# [Request 1]
Answer these questions using the comments on old cotton thread on wooden spools:
(a) In the first comment, what does the writer suggest using the thread in to decorate a sewing room?
(b) According to Londa Rohlfing, why is old cotton thread brittle?
(c) After the spools are submerged in water, where does Londa Rohlfing say to put them?
# [Request 2]
Continue the comment thread about old cotton thread on wooden spools, picking up after its last line.

-------- Source document --------

Just keep the thread for the novelty of having it on a wooden spool...they are rather rare. Even if you just use it in a shadow box to decorate your sewing room. :)
1/10/06 6:57 PM
Londa Rohlfing said...
I can't say if this works for sure or not, because I haven't had real old spools to try it, but (I think it was from Gale Grigg Hazen - a trustworthy authority) that I learned that old cotton thread is just brittle because it is dehydrated. To cure: stick spools into water - submerge the entire spool and let absorb water. Then, put in the refrigerator. (Kinda of like when you make pie dough - you give it time to 'hydrate' in the refrigerator before rolling it out.) This should make it good as new. Or so I was taught. Try it and let us know! If it doesn't break while using - any more than any cotton thread would - test and compare against a new spool of like weight cotton thread - I would say that it HAS worked.
1/11/06 1:47 AM
xela said...

-------- Excerpted records --------

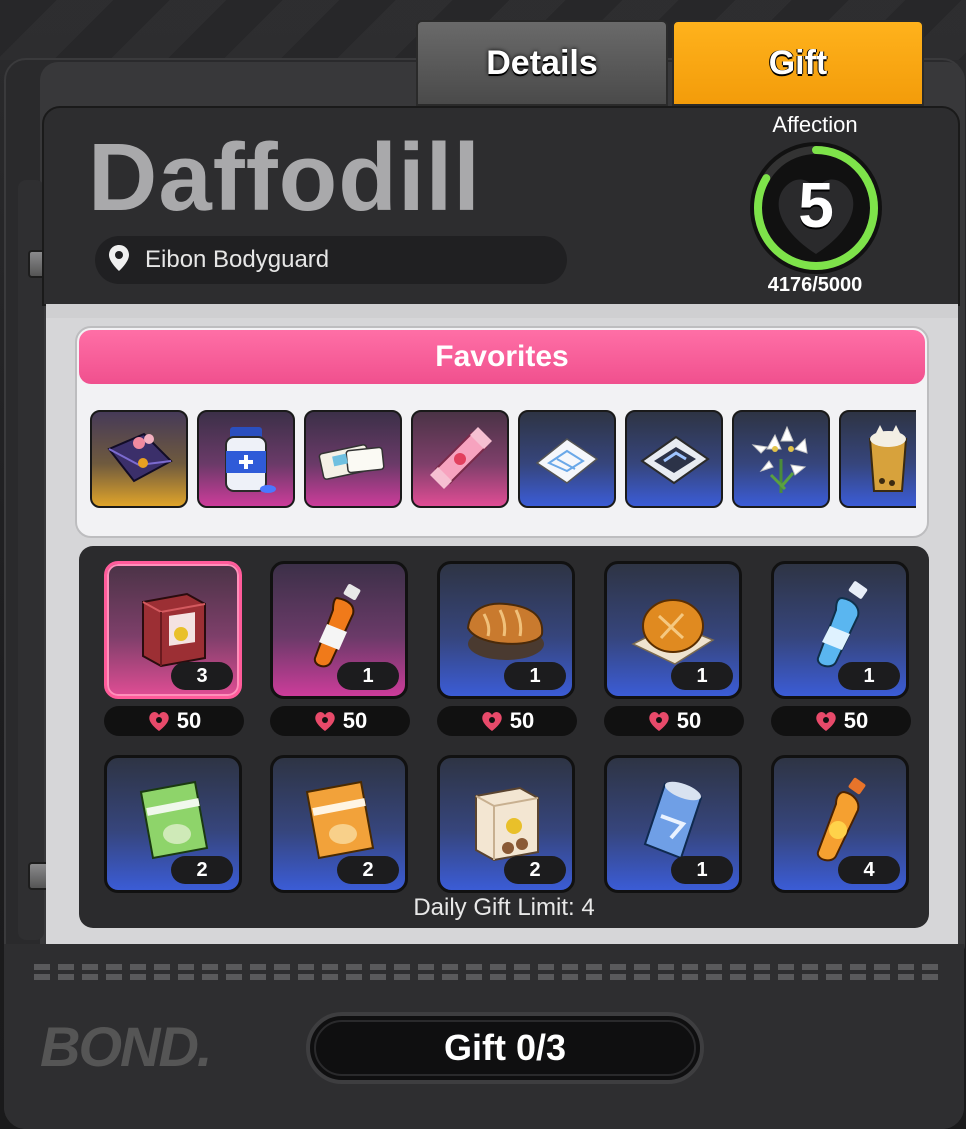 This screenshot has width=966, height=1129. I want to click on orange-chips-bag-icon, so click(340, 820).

--------
-------- Excerpted records --------

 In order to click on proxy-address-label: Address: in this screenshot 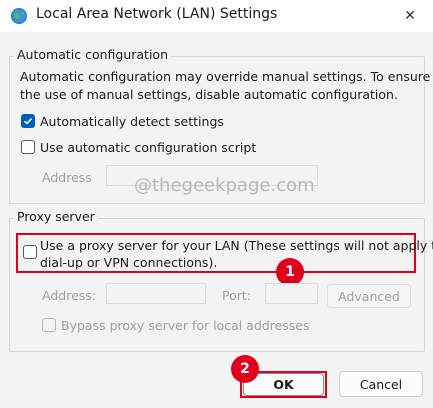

--------
-------- Excerpted records --------

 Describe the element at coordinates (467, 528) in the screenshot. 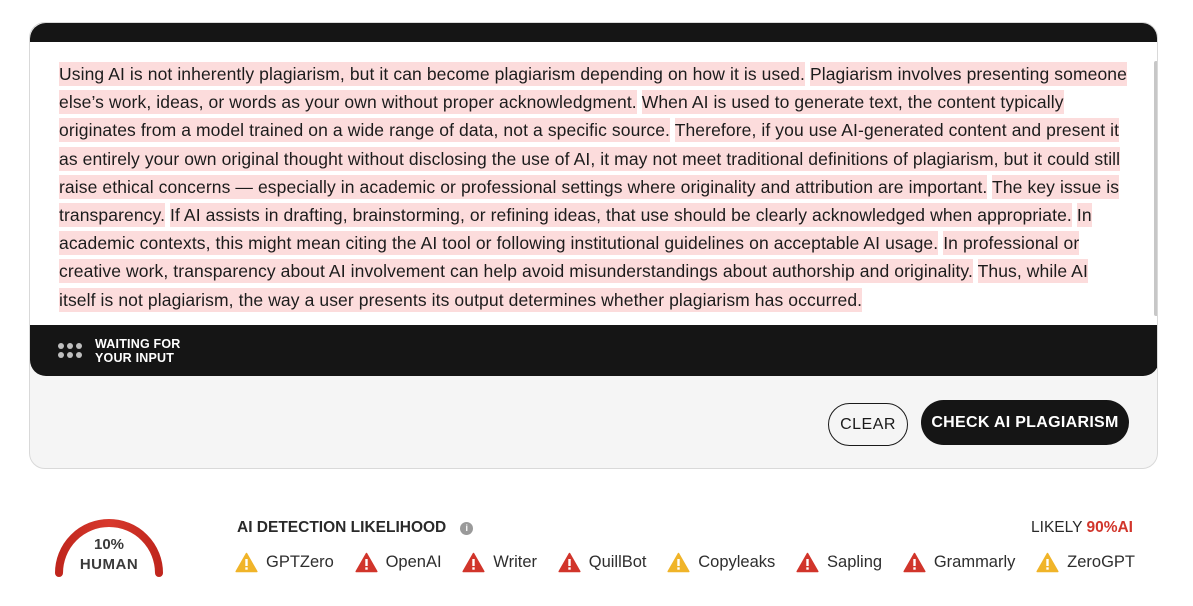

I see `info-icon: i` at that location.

--------

# [Your response 1]
(a) A shadow box.
(b) It is dehydrated.
(c) In the refrigerator.

# [Your response 2]
Whenever I have the opportunity I snap up the old wooden spools because now everything is on plastic or paper. Put them all in a large glass bowl in the middle of a table for a colorful accent. They're just fun!
1/11/06 9:50 AM
MarilynB said...
I have dozens of old wooden spools which I have in glass jars as decoration in my sewing room. Problem is that I remember the garment I made with many of them.
1/11/06 2:46 PM
nana9 said...
I use old wooden spools of thread all the time and I have not had any trouble with it I find that the new threads break more often.
11/29/06 0:12 AM
Niecytoo said...
I hoard my wooden spools with thread still on them in a Mason jar lamp in my sewing room. I saved them from my grandmothers' left overs and love the way they look.